Listed in: American Studies, as AMST-364 | English, as ENGL-355
Karen J. Sanchez-Eppler (Section 01)
(Offered as ENGL 355 and AMST 364) Emily Dickinson’s poetry is rich in what she called “illocality.” Her writing characteristically dissolves images and refuses specificity of place or event, and yet no writer is more intimately connected to a particular place. Dickinson wrote almost all of her poems in this one house on Main Street, in Amherst. Coursework will include a project done in conjunction with The Emily Dickinson Museum, newly opened and significantly restored after two years of pandemic closure. In this course we will have the extraordinary opportunity to read these poems in Amherst, to study both her individual life and her practices of literary expression in the place where she lived and wrote and with access to her manuscripts and to many of the spaces, artifacts, and records of family and local history.
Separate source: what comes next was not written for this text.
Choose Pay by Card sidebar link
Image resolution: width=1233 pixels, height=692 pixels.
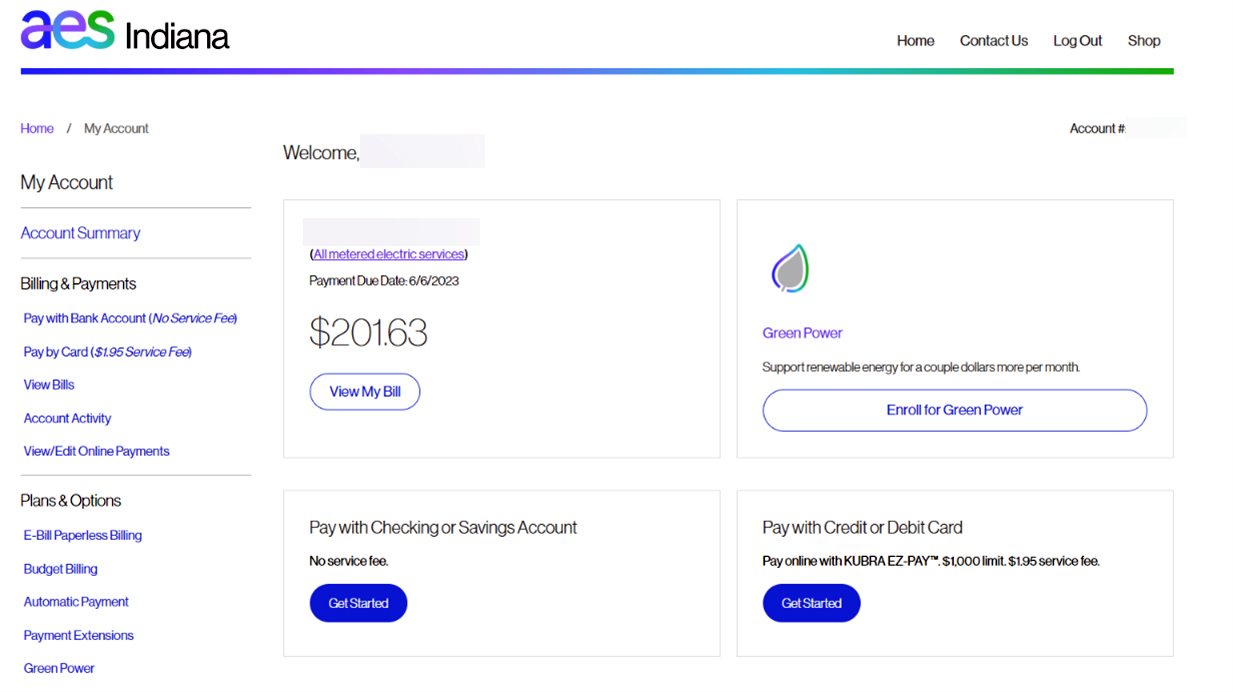[x=107, y=352]
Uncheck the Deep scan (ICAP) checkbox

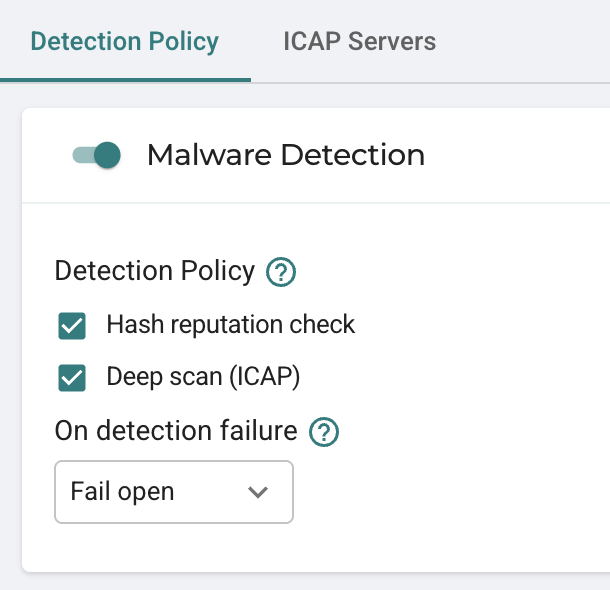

It is a complicated history, and starting with new scholarship on the roles the Dickinson family played in the white settlement of the Connecticut River Valley, this class will be particularly attuned to the inequalities of race, class, and gender that structure Dickinson's poetic practice and legacy.
Preference given to juniors and seniors. Limited to 12 students. Fall semester. Professor K. Sánchez-Eppler.
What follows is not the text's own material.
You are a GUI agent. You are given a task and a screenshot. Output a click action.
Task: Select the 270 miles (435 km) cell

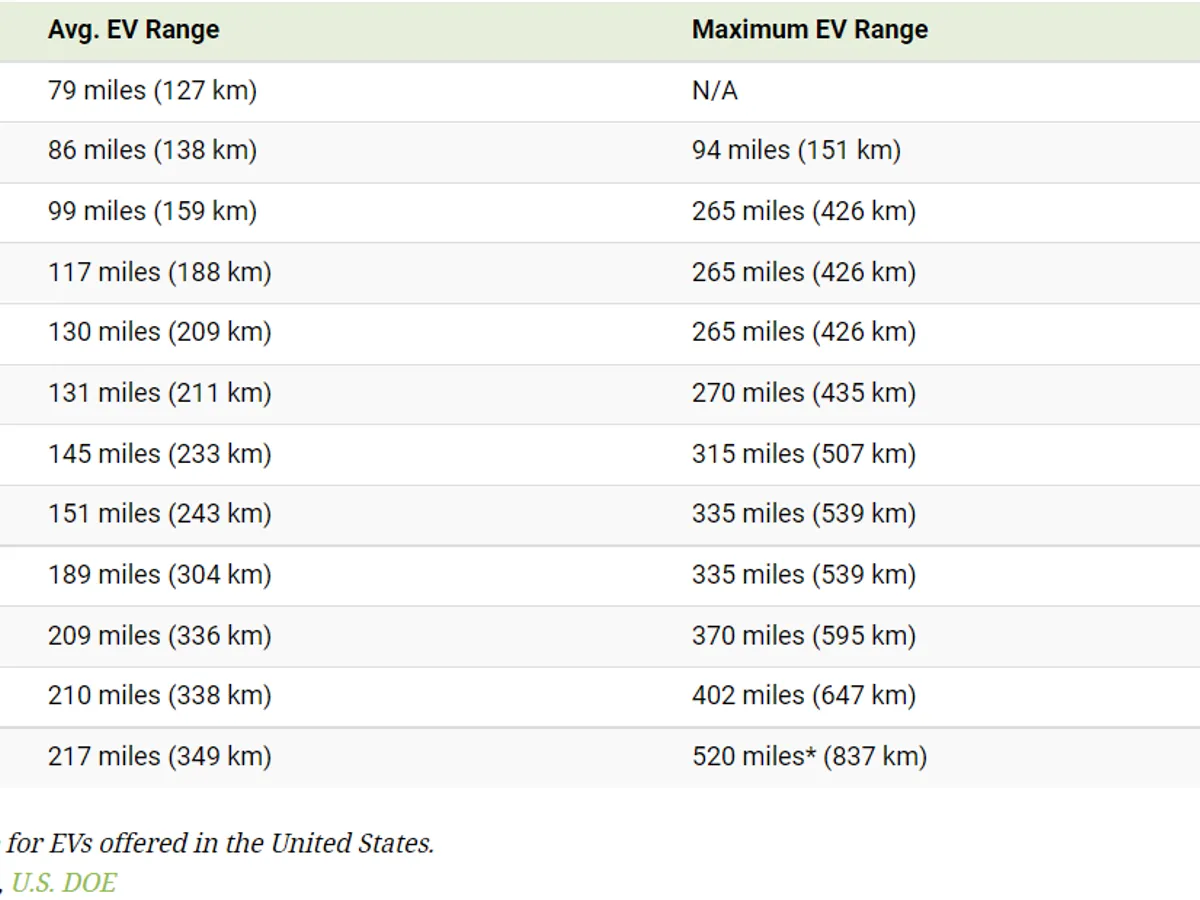803,393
How to handle overenrollment: Preference given to junior and senior English majors.
Students who enroll in this course will likely encounter and be expected to engage in the following intellectual skills, modes of learning, and assessment: Close reading of poetry, literary criticism, and historical materials, independent research including archival research and work with material culture objects. Local field trips. Collaborative work on group projects for the Dickinson Museum.